If a human makes a mistake you can hold them accountable. Who will be accountable for the AI's errors. It's creators? No insurance will back that. So yeah. AI has to be flawless.
Notice how Chris doesn't sound entirely well? Waste water testing here in Perth shows that covid is rampant, but people aren't getting tested (plus a gastro bug has also been tearing its way across Australia). I didn't think it was worth the risk this time, especially as it ended at 9 pm. If it had ended at 10 however...
It's an interesting question the one about cheating.
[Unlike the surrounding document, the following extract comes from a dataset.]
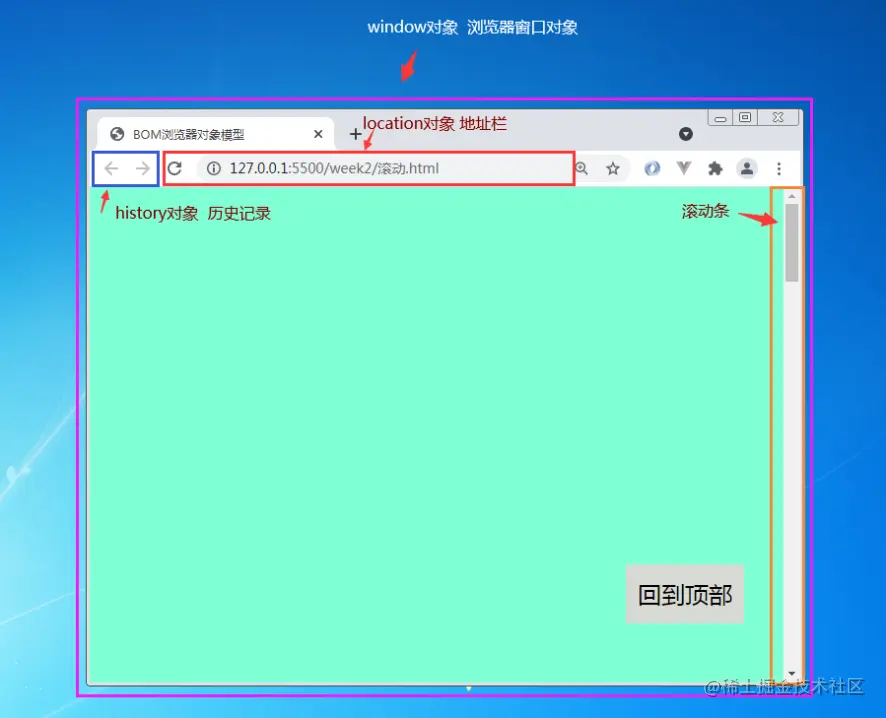Bookmark the page with the star icon
The height and width of the screenshot is (718, 886).
[x=612, y=168]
I never liked those black isle games because of the prerendered backgrounds, however, planescape: torment was just very good because of the different story. Once you've played ultima prerendered just seems like cheating from the software developers side.
I'm not even sure I'd call it cheating but I'm a total abuser of quicksave and quickload. I use both to pre-explore and dry run dangerous or enemy laden areas of games before committing to a final run that has me take no/as little damage as possible.